Dáil debates

Thursday, 8 December 2011

8:00 pm

Photo of Billy TimminsBilly Timmins (Wicklow, Fine Gael)

I welcome the Minister of State, Deputy O'Dowd. The appearances of the French President, Mr. Sarkozy, and the German Chancellor, Mrs. Merkel, in the past few months have become more frequent. Each time they appear on the plinth in Berlin and Paris there is a certain hope the crisis in Europe will abate and we will have a resolution, but, unfortunately, that has not happened to date. Today we have reached a crescendo and there is almost a feeling that the gun is being put to our heads. There are shades of the night of the bank guarantee in 2008 and we believe we are being gang-whipped into accepting something we may regret in the future.

There are two main issues to be raised. I note that the President of the European Commission, Mr. Barroso, has stated today that we should approach the impending summit with an attitude of what we can do for Europe, rather than what we cannot do. It is very important that each country, Ireland included, should protect its self-interests. I will refer briefly to our corporation tax policy. I am delighted that the Tánaiste and Minister for Foreign Affairs and Trade gave a commitment on that issue today, as the Taoiseach has also done. I wish the Taoiseach and his team well at the summit in Brussels. It is vital that we protect our corporation tax rate and under no circumstances should we compromise on the issue. It is equally important that we do not compromise on the common consolidated corporate tax base, on which we agreed to enter consultations. That is understandable, as it is important that it be placed on the table, but it is equally important that we do not compromise on the policy.

Before the implementation of the Lisbon treaty, the French President attended the French Embassy - I was present on the occasion - and the first issue he raised, as head of the country which held the EU Presidency at the time, was the responsibility of each country for its own tax policy, with which he said he had no intention of interfering, which is as it should be. It is not necessary for fiscal discipline purposes to have a harmonised tax policy. However, since the passing of the Lisbon treaty in a second referendum, particularly in the past 12 months, President Sarkozy has been very disingenuous and keeps placing the issue in the ether. This is not helpful to us as it causes uncertainty in multinational companies. It is within President Sarkozy's power to reduce the French corporation tax rate to match that of Ireland if he so wishes, but I ask him to keep his hands off our tax policy and urge the Taoiseach and the Government to ensure our policies in these two areas are not changed.

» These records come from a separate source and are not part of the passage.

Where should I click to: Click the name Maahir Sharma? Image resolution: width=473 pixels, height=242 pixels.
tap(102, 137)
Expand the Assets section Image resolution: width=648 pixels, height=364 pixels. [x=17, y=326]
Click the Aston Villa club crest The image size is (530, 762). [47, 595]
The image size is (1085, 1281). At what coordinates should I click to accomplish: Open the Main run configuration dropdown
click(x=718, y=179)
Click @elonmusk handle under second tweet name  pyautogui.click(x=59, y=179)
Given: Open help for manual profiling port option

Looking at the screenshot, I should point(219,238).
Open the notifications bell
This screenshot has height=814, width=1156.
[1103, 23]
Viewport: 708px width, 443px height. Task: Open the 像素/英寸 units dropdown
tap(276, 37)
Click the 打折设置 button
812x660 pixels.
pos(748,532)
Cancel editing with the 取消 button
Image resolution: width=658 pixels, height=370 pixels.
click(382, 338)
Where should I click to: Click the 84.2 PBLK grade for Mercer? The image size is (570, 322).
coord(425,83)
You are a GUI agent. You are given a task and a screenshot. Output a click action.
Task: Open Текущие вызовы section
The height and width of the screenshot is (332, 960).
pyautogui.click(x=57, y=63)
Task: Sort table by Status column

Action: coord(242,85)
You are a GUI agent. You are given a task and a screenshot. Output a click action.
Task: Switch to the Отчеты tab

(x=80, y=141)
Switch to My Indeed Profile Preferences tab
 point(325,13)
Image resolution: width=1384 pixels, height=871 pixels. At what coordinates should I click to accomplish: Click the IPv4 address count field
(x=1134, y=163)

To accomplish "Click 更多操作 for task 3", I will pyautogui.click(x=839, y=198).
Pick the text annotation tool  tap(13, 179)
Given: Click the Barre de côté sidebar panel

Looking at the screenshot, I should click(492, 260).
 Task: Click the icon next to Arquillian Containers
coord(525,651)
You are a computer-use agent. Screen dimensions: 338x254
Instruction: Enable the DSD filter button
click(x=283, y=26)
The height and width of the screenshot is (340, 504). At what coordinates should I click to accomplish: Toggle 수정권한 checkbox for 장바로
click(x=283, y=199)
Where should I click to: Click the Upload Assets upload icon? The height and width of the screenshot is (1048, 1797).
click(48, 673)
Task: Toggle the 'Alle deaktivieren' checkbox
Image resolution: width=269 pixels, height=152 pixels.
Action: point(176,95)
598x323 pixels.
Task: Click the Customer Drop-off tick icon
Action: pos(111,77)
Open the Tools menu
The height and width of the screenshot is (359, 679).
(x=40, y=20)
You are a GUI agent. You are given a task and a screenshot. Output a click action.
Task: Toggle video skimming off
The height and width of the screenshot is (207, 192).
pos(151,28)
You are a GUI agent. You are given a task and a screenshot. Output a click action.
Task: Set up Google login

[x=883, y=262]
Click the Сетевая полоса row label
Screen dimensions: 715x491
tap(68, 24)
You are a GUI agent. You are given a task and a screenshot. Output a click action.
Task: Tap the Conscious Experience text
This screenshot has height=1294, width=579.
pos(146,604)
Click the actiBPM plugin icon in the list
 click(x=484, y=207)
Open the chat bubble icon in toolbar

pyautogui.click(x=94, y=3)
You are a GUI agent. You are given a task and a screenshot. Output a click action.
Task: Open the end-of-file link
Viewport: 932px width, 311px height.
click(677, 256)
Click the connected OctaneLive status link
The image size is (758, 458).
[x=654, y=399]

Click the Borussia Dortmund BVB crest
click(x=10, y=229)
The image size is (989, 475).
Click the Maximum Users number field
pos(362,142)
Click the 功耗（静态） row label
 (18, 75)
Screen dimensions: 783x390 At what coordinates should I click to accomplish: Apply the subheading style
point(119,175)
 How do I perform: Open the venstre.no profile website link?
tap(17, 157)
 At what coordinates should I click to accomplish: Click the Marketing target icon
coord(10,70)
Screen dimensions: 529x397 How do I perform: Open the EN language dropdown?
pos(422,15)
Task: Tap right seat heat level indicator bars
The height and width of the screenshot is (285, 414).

Two proposals have been brought forward at the summit, one being the Von Rompuy proposal to use one of the protocols to the Lisbon treaty to put measures in place to assist the achievement of discipline. There is pressure from France and Germany to go one step further and implement a new treaty, which may end up being the case. If it comes to pass, we must use a bargaining tool in our self-interests to gain a change in policy on our debt such as a write-down or a change in the interest rate being charged. It only stands to reason we should do this, as fighting another referendum campaign would prove very difficult.

Although people speak about losing sovereignty, the measures recommended by the IMF and the troika should have been implemented in this country long ago. Many broadly welcome such measures. Since the foundation of the State we have shown that we cannot manage our own monetary matters, particularly or even exclusively under Fianna Fáil-led Governments.